GullivAir (Гъливеър) is a Bulgarian airline headquartered in Sofia.

==History==
The air carrier was established in 2016 but received its operational license (AOC) from Bulgarian authorities in September 2020 and started operations with a single Airbus A330-200 inherited from Shaheen Air with ad hoc charter services in the following month of December. They have started regular scheduled charters from Bulgaria and Romania to long-haul destinations in the Dominican Republic and the Maldives from December 2020 and also applied to start flights to New York. The airline also announced plans to phase in additional Airbus A330s and ATR 72 aircraft.

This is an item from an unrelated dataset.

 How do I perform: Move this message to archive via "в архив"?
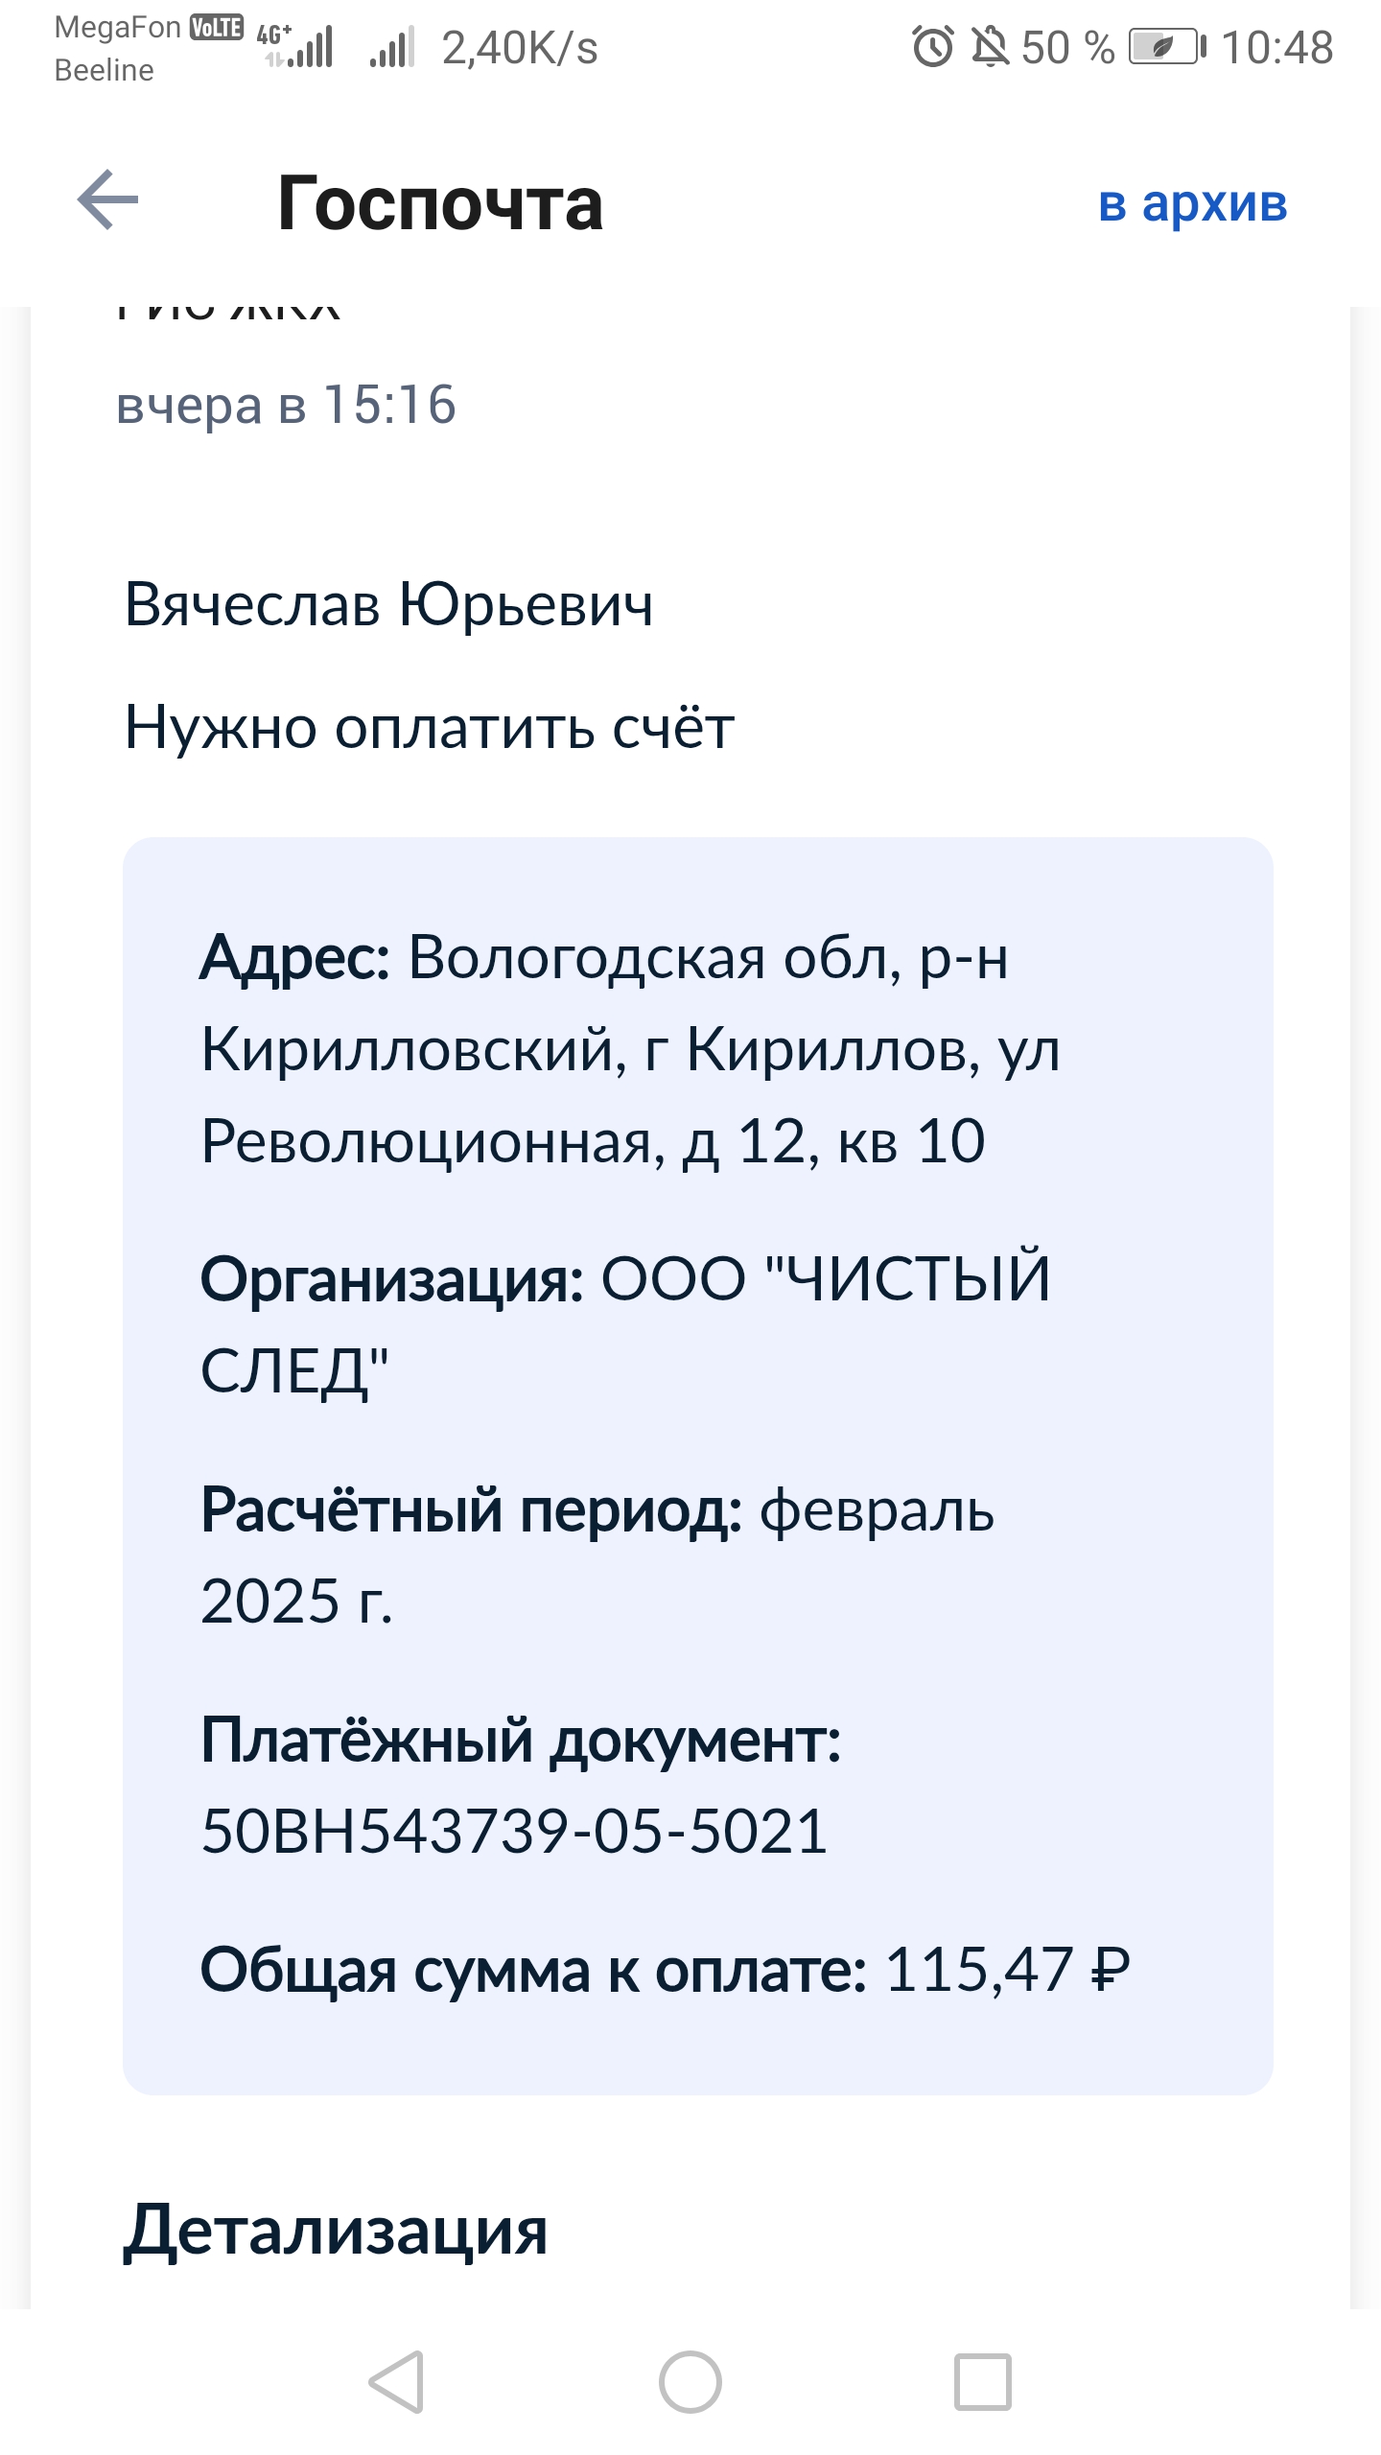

GullivAir's first scheduled destination out of Sofia became Burgas. The inauguration flight took place on 15 August 2021. GullivAir made an inaugural flight to Skopje on 26 March 2022, and to Tirana on 2 April 2022. The airline also planned adding domestic flights to Ruse.
Plans for regular routes did not materialize and the airline shifted its business to the ACMI market, GullivAir operating flights for airlines such as flyadeal, Corsair International, Air Greenland, Surinam Airways, TUI fly Deutschland and others.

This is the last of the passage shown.